Founded in 1999, Cellebrite focuses on digital forensics tools and software for mobile phones. According to a document on its website, Cellebrite supports intelligence services, border patrols, special and military forces, and even financial organisations in more than 100 countries. Cellebrite's products can allegedly collect, amongst other things, location and cloud data from mobile and GPS devices, and the company claims to have an archive of 8,000 different mobile phones at its headquarters.
WHAT CAN IT DO?
One of the company's main products, the Universal Forensics Extraction Device (UFED) Ultimate, claims to allow investigators to extract all data and passwords from phones. Another product can supposedly identify common connections between multiple devices from call logs, text messages and other data.
When it comes to iOS, a YouTube video uploaded in July 2015 demonstrates one of Cellebrite's products for unlocking devices in several hours.
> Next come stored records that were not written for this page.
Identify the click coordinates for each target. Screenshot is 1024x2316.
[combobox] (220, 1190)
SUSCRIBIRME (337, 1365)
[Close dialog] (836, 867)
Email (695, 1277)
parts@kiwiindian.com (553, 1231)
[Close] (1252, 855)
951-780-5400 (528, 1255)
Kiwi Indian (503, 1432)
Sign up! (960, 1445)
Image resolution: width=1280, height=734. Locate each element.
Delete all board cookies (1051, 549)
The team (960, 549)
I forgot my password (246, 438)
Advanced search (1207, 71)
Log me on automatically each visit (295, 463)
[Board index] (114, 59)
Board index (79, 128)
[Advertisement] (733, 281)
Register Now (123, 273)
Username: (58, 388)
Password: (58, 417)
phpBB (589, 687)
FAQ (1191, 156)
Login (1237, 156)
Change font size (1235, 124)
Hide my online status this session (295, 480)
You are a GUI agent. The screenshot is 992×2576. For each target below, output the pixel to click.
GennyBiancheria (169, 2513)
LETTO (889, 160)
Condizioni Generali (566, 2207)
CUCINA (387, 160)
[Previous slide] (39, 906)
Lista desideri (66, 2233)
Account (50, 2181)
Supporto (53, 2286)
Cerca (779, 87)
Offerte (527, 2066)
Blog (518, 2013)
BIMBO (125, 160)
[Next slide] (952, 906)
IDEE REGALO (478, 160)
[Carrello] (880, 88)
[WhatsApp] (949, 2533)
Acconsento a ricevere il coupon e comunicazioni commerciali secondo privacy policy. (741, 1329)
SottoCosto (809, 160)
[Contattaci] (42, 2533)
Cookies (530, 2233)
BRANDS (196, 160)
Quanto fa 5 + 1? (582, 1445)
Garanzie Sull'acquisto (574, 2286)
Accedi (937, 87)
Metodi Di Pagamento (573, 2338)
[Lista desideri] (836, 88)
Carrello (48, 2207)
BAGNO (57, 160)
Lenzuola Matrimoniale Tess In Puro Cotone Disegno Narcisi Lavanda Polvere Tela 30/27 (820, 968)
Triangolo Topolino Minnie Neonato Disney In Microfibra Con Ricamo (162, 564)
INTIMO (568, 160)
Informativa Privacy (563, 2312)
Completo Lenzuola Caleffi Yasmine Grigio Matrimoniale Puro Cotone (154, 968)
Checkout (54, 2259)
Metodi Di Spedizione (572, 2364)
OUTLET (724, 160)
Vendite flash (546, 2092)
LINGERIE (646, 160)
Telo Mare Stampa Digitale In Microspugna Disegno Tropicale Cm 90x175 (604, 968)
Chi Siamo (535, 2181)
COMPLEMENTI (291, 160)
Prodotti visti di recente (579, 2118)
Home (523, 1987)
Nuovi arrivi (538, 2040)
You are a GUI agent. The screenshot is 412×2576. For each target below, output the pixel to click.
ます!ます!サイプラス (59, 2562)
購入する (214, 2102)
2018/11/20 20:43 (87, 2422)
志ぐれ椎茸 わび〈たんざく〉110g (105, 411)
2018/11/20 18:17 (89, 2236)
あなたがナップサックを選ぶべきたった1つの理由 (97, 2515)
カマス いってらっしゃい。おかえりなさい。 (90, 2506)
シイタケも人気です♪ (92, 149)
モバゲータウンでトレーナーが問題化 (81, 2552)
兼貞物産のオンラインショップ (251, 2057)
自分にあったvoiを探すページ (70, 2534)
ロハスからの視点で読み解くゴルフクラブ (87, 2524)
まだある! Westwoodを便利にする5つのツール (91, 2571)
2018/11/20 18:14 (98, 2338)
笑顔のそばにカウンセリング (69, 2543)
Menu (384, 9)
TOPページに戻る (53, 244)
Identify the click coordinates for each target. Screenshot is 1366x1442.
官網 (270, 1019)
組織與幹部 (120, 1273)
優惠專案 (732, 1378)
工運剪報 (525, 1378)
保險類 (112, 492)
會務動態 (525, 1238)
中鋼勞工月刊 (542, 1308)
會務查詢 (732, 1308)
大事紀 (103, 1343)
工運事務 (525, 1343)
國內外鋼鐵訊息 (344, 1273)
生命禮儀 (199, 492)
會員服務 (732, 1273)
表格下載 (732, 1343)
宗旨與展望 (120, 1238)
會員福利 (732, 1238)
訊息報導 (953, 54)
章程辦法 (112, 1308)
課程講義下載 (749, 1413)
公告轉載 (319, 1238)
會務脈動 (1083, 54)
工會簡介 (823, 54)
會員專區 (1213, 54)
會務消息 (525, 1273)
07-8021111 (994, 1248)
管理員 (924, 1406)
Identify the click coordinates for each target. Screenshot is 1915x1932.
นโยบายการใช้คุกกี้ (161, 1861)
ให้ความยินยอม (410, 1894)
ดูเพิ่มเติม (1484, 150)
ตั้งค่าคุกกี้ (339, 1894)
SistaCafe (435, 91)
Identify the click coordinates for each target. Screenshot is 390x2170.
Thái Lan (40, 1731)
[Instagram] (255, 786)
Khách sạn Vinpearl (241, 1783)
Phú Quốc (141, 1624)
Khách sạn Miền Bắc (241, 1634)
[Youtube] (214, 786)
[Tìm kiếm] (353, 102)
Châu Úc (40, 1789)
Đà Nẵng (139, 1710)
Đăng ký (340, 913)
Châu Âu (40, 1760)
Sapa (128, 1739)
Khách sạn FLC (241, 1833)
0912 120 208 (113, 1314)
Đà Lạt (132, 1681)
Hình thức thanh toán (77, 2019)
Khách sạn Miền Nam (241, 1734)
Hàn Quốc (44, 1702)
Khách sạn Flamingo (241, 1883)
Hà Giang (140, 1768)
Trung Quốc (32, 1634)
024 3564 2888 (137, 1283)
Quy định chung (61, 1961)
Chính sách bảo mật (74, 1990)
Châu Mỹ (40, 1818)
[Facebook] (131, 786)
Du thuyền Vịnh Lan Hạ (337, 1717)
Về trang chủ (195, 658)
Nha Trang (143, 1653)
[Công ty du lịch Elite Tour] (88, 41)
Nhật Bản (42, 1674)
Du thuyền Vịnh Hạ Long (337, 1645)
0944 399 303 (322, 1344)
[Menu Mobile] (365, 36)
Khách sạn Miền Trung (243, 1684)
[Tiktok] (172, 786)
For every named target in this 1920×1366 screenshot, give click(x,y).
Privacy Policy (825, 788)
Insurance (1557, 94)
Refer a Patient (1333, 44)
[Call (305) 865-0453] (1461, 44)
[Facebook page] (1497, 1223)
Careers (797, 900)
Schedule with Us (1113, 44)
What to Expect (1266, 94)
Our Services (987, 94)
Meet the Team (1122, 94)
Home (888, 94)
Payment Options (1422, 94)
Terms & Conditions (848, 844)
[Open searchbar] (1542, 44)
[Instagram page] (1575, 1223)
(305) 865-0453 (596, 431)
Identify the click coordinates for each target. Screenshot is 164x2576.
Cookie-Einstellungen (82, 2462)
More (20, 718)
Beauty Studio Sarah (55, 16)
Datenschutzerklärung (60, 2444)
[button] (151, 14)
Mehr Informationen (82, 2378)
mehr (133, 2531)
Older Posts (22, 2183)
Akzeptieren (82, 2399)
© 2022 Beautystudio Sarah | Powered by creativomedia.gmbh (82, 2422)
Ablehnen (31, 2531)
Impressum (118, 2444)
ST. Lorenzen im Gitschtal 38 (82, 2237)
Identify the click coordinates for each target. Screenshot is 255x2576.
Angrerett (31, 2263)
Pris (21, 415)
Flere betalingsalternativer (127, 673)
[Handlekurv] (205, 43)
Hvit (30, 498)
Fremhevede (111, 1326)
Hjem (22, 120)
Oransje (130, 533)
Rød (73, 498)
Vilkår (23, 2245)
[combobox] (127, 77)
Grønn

The company’s site also claims that the “Cellebrite CAIS U01 service” allows the unlocking of Apple devices running iOS 8.x. This is done “in a forensically sound manner and without any hardware intervention or risk of device wipe.”
In 2014, the company’s CEO Yossi Carmil said in an interview, “iOS on the iPhone 4S and later devices have impressive security with hardware encryption, and that certainly makes our job harder, but no device is 'bullet-proof.”
Cellebrite also offers customer support, seemingly in a similar way to companies such as Italian surveillance company Hacking Team; where engineers can be on call to deal with customer queries.
WHO HAS CELLEBRITE WORKED WITH?
According to public records, Cellebrite's US subsidiary has taken over $2 million worth of purchase orders from the FBI since 2012. Interestingly, a purchase order with the agency for $15,278.02 for "software renewals for seven machines" was signed on March 21, 2016: the same day that the Apple hearing was delayed. However, the “principal place of performance” for that order is listed as Chicago, not San Bernardino.
The company’s product was also suggested by another US agency in a recent instance very similar to the San Bernardino case.
On February 16, a warrant for the DEA was approved to search an iPhone 6, according to independent journalist Marcy Wheeler. In the related documentation, a DEA agent writes that a search would be attempted with a “CelleBrite” device. What operating system that iPhone 6 was running on is unclear, and it’s also unclear if the method would actually work—but it does support the idea that Cellebrite may be the outside party that thinks it can crack the San Bernardino’s iPhone 5C.
Also according to public records, other customers of Cellebrite’s include the Office of Inspector General, the Department of Homeland Security, and the Secret Service.
The company has had some success with circumventing encryption for law enforcement before, too. In January, Motherboard reported that Dutch investigators were able to read encrypted messages sent on so-called PGP Blackberries; custom, security focused BlackBerry devices that come with an encrypted email feature. That process is carried out with a piece of software made by Cellebrite.
But the company hasn’t just worked with law enforcement or government agencies.
“Apple has a weird relationship with this company, because there are Cellebrite devices in every Apple store,” Soghoian added. This is because devices are used to take data from customers Androids phones, and easily transfer contacts and other info over to newly purchased iOS ones.
Whether the company’s tools are indeed being used to crack the San Bernardino iPhone is still unconfirmed. But either way, as the proliferation of strong, robust encryption for mobile phones continues, the forensics industry is going to be one to keep an eye on.
Joshua Kopstein and Emanuel Maiberg contributed reporting.